Dancing in Rainbows

poem by Susan Lendroth , illustrated by Amy Golbach

Learning intention:

I am learning to identify the effect of imagery in texts so that I can make the texts I write more vivid for the reader.

Success criteria:

  • I can make a sketch responding to imagery in a poem.
  • I can identify examples of imagery and the senses they evoke.
  • I can compose examples of imagery to describe a season.
  • I can make a sketch based on the imagery in my partner’s poem.


Read Dancing in Rainbows aloud or listen to the audio version. At this stage do not allow students to see the image that accompanies the poem. Instruct students to sketch what they imagine the scene described in the poem to look like. You may need to read the poem more than once for students to have a clear image of the scene in their minds before they begin sketching. Invite students to share their sketches and discuss students’ interpretations.

Read Dancing in Rainbows again and discuss language used in the poem that provided students with a clear idea of what the scene might look like. Examples include:

busy fans spin and whir

my ice block is dripping

mum turns on the sprinkler

we dance in rainbows

Inform students that these are examples of imagery, where words are used to create a clear picture in readers’ minds. Tell students that imagery often engages multiple senses. Identify the senses evoked by each of the examples of imagery.

The temperature’s rising (touch)

busy fans spin and whir (sight)

my ice block is dripping (sight)

mum turns on the sprinkler (sight)

to fling sun-dazzled spray (sight and touch)

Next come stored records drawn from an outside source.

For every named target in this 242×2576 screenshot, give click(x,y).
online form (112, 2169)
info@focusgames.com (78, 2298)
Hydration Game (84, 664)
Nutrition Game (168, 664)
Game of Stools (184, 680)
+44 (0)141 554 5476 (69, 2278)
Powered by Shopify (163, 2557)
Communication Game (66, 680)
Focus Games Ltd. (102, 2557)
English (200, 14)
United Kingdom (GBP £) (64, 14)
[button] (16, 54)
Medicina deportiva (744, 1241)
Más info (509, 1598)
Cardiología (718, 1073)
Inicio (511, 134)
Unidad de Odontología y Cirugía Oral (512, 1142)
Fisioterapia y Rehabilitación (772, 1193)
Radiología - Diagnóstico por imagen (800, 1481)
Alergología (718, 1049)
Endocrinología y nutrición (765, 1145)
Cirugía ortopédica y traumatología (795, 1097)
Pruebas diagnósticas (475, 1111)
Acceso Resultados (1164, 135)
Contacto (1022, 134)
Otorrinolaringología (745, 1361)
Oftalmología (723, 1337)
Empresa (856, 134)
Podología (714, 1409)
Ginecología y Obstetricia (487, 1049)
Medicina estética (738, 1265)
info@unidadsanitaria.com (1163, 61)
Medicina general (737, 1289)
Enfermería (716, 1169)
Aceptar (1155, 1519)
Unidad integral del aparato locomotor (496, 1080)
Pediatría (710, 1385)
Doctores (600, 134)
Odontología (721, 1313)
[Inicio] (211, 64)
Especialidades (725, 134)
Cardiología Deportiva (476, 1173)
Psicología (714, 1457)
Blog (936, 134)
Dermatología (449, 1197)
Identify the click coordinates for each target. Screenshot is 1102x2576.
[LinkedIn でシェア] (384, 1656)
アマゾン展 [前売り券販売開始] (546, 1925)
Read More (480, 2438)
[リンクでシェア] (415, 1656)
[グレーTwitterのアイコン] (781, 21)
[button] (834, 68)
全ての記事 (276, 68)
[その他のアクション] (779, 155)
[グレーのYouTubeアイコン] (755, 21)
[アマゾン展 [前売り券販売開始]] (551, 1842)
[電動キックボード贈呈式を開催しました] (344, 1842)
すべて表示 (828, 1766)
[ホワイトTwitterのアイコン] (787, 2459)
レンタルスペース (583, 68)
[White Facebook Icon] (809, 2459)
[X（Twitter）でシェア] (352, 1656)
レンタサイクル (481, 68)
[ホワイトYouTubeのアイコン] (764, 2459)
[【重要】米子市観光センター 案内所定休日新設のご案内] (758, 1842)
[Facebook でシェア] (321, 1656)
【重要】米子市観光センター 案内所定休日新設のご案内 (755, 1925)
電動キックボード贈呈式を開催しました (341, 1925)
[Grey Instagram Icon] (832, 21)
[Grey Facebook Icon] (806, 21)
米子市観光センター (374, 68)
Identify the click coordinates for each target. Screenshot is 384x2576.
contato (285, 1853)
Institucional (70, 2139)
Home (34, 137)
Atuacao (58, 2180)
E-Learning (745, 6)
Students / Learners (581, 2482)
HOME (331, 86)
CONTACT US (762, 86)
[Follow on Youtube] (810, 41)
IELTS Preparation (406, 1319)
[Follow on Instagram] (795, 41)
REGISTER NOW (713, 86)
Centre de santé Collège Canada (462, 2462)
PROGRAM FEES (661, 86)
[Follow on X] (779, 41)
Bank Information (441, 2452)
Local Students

we dance in rainbows (sight)

on a hot summer’s day (touch)

Reveal the illustration that accompanies Dancing in Rainbows. Discuss the following questions:

  • What in the illustration is similar to your sketch? What is different?
  • Are there any elements in the illustration that you feel don’t match the descriptions in the poem? If yes, which?

Inform students that they will be composing examples of imagery to describe a scene. They will then be sharing their examples of imagery with their partner. Their partner will listen to the imagery before composing a sketch of the scene described. Tell students that first you will be creating an example collaboratively. To do this, complete the following steps:

  • Discuss ideas students associate with a different season, winter. Sample responses include winter hats, frozen toes, hot drinks, condensation on the windows.
  • Instruct students to sketch their idea of winter. Tell students not to show their sketches to anyone. Make a quick sketch of your own. Encourage children to incorporate cultural knowledge such as of flora and fauna that appear during colder months in Australia. Constellations that appear across the Southern Skies that have been used by Aboriginal and Torres Strait Islander People as a changing of the seasons. For instance, if you are on Wiradguri Country you may see Gugurmin appear in the sky around June and July (Refer to Larry Brandy’s book Wiradjuri Country for more information on this). If you are on Kamilaroi Country, Gawarrgay tells us important information relating to emu eggs. (Refer to Corey Tutts’s book The First Scientists for further information on this). If you are on Dharawal Country, then this time of the year is known as Burrugin. It is also indicated by the Burringoa producing flowers. (Refer to D’harawal Calendar for further information on this) For further information relating to the lands on which you live and teach, please always refer to Aboriginal Education Officers, Elders, Community members and the AECG in the first instance.
  • While the students finish their sketches inform them that you will be composing examples of imagery to describe the ideas in your sketch. Note the examples on the board, for example, fluffy winter hats, frozen toes inside damp boots, wind whipping at your hair. Highlight unique and interesting interpretations.
  • Instruct the students to help you compose a brief poem that includes examples of imagery. Refer back to Dancing in Rainbows to identify the style (a rhyming poem, where the second and fourth line in each stanza rhyme) and attempt to follow this style. A sample poem is:

Winter has arrived

Things are cooling down,

Toes damp inside shoes,

Wind whipping all around

Gurgurmin is in the sky,

Burringoa is in flower,

Burrugin has arrived,

It cannot be denied.

  • Tell students to sketch an image based on the poem.
  • Show students your original sketch and compare it with the sketches students made of the poem, discussing similarities and differences.

Inform students that they will be experimenting with imagery by following the same process. Place them in pairs. Instruct them to compose examples of imagery that describe their sketches before including these in a brief poem. Tell students to share their poems with their partner. Students should make a sketch of the imagery in their partner’s poem. Once complete, students should compare the sketch they made based on their partner’s poem with the original sketch and reflect on similarities and differences.